** BEGIN **

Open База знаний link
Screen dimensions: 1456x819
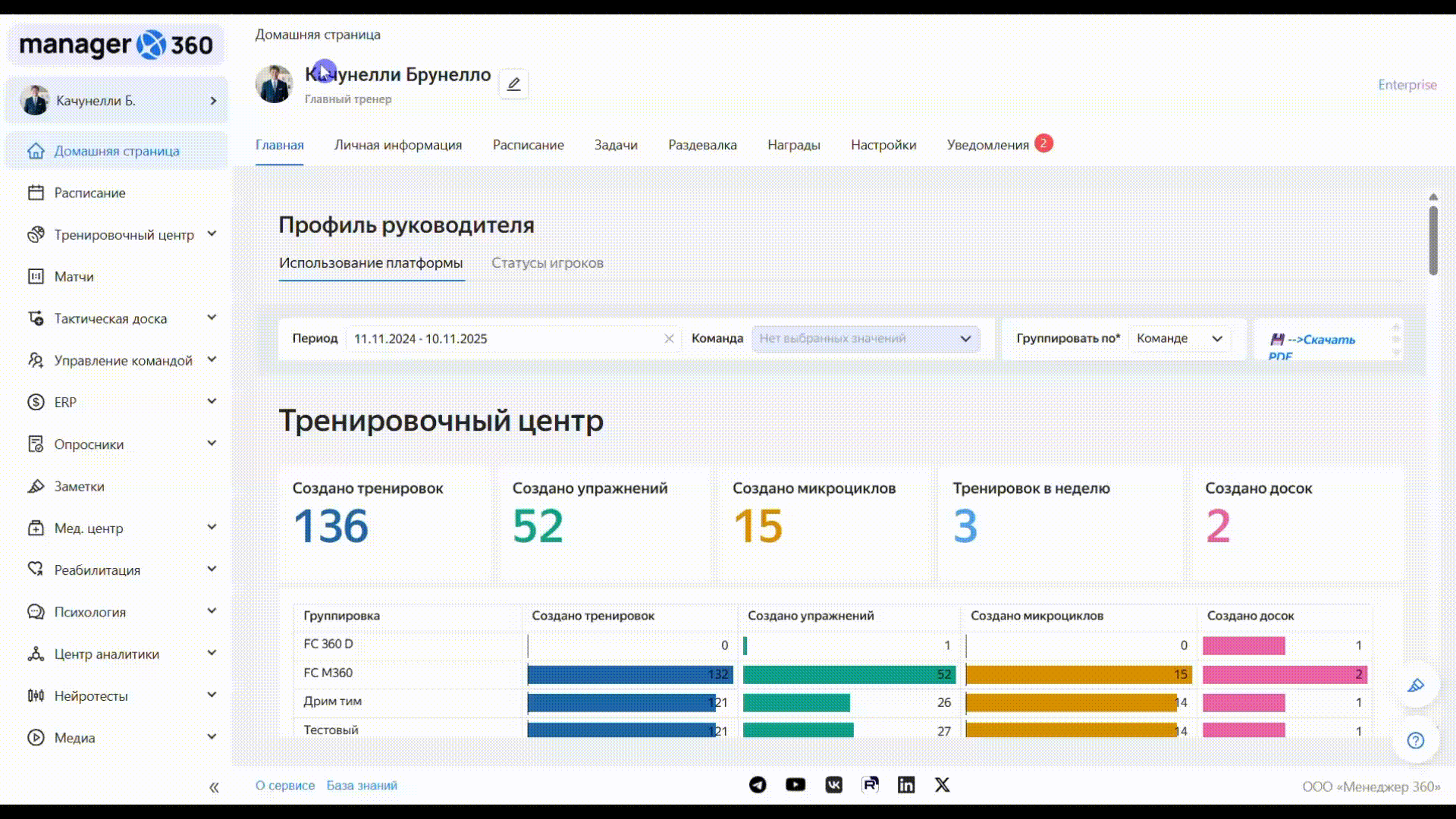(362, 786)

** END **
** BEGIN **

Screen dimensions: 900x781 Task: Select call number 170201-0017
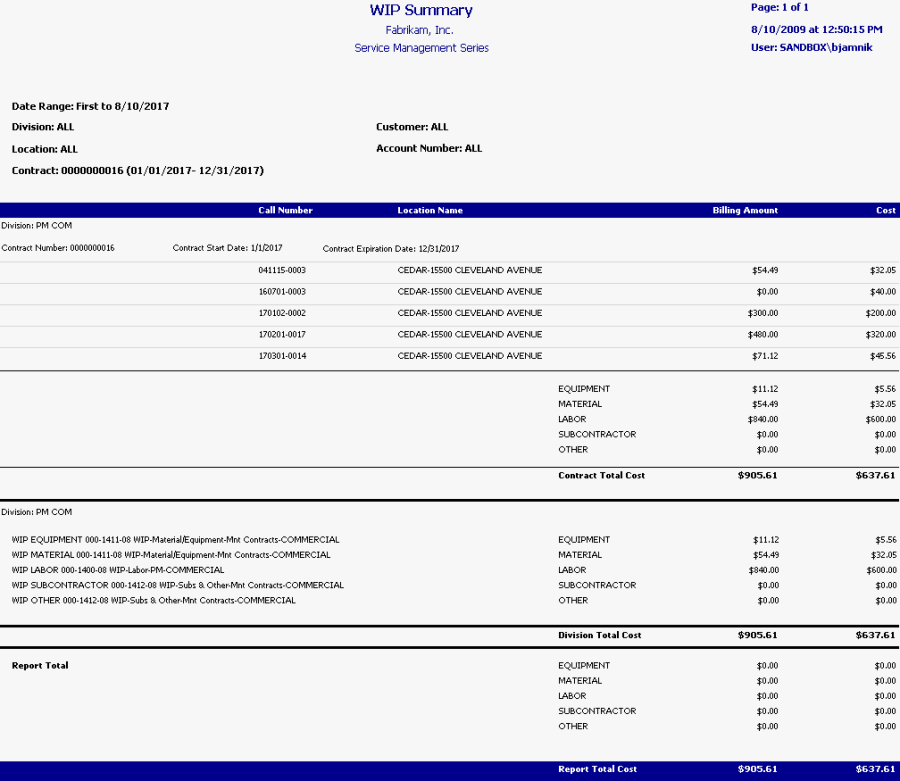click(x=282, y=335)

** END **

> Exercise task: Which lines of the items above contain the string "Screen"? Copy each one in full, and count a match only if its case agrees.

> Answer to the exercise:
Screen dimensions: 1456x819
Screen dimensions: 900x781 Task: Select call number 170201-0017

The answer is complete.